The four District 23 candidates include Democrats Jamie DeMent Holcomb and N.C. Rep. Graig Meyer, D-Caswell, Orange, and Republicans Landon Woods and Bill Cooke.
Jamie DeMent Holcomb
Holcomb, a farmer of 18 years in Hillsborough and entrepreneur, said she decided to run for office to be a role model for her 6-month-old daughter. Her platform focuses on more equitable access to education, health care and aid for small businesses.
“We need more women in elected office,” she said. "When women are our elected officials, we bring a unique perspective to the office and the decision-making process."
Holcomb has political experience working for former U.S Rep.

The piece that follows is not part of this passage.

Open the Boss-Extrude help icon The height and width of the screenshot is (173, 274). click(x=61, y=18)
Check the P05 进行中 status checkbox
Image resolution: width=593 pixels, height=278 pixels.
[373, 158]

Brad Miller, D-N.C.
Through this position, she has witnessed how efficient government can be when both parties work together, noting the importance of establishing a dialogue between state senate parties to create meaningful change.

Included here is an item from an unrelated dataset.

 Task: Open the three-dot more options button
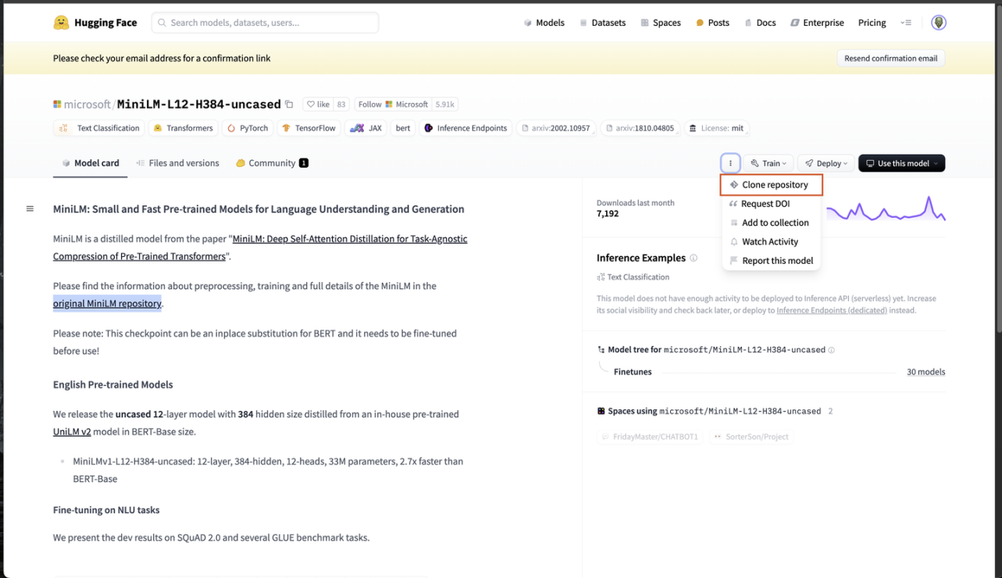730,163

Holcomb also said equity should be addressed at every level and throughout communities.
“It crosses a gender divide, a racial divide and a socioeconomic divide,” she said.
As an organic farmer and online farmers market owner, she said there needs to be bipartisan work in addressing climate change.

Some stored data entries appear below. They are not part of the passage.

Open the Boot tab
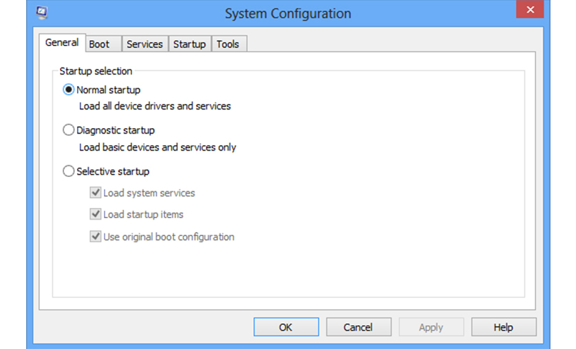This screenshot has width=576, height=349. click(99, 44)
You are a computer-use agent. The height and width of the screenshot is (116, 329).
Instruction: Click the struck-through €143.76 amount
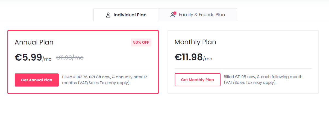click(80, 77)
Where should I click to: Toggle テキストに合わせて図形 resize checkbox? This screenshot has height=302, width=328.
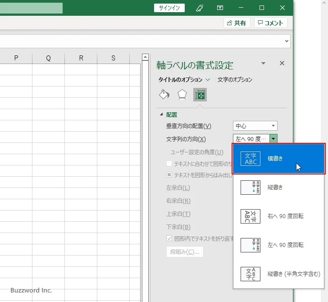coord(169,164)
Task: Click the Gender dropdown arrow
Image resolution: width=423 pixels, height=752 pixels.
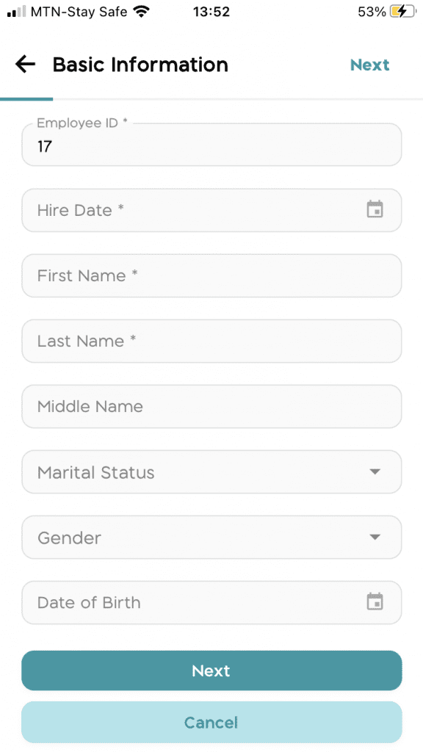Action: pos(375,537)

After eight years in the N.C. House of Representatives, Meyer is running for the state Senate.
He hopes to tackle larger issues over the next few years in the Senate, such as Medicaid expansion, cannabis legalization, education funding and climate change.
He also believes he has the ability to work across the aisle to foster collaboration and change.
“I've developed a track record in my districts for listening to all people, finding what unites us across different perspectives and then coming up with bold policy proposals that really would impact people's lives,” he said.
Though legislation has been passed to combat climate change, he said more work needs to be done within the transportation sector to address environmental issues.
As the owner of an education consulting firm, Meyer said supporting small businesses is important to him.
Woods, a Caswell County native, decided to run for office after seeing the impact politics had on his family’s farm.
“The middle-class people — the working-class people who are striving to do better — are suffering,” Woods said.
He believes federal and state governments should have limited reach. His platform consists of cutting taxes for the working class, bringing jobs back to the United States and preserving freedoms.
In addition, he hopes to strip away government assistance relating to the COVID-19 pandemic.
“If we slowly phase out those benefits, then people will inevitably have to get back into the workforce and small businesses can thrive again,” he said.
As the owner of a solar energy company, Woods said he values the use of green energy and utilizing oil drilled in the U.S. versus other countries.
Though this is his first time running for political office, he said his experience running a business has prepared him for public service.
Cooke, the other Republican candidate for the seat, did not respond to requests for comment from The Daily Tar Heel.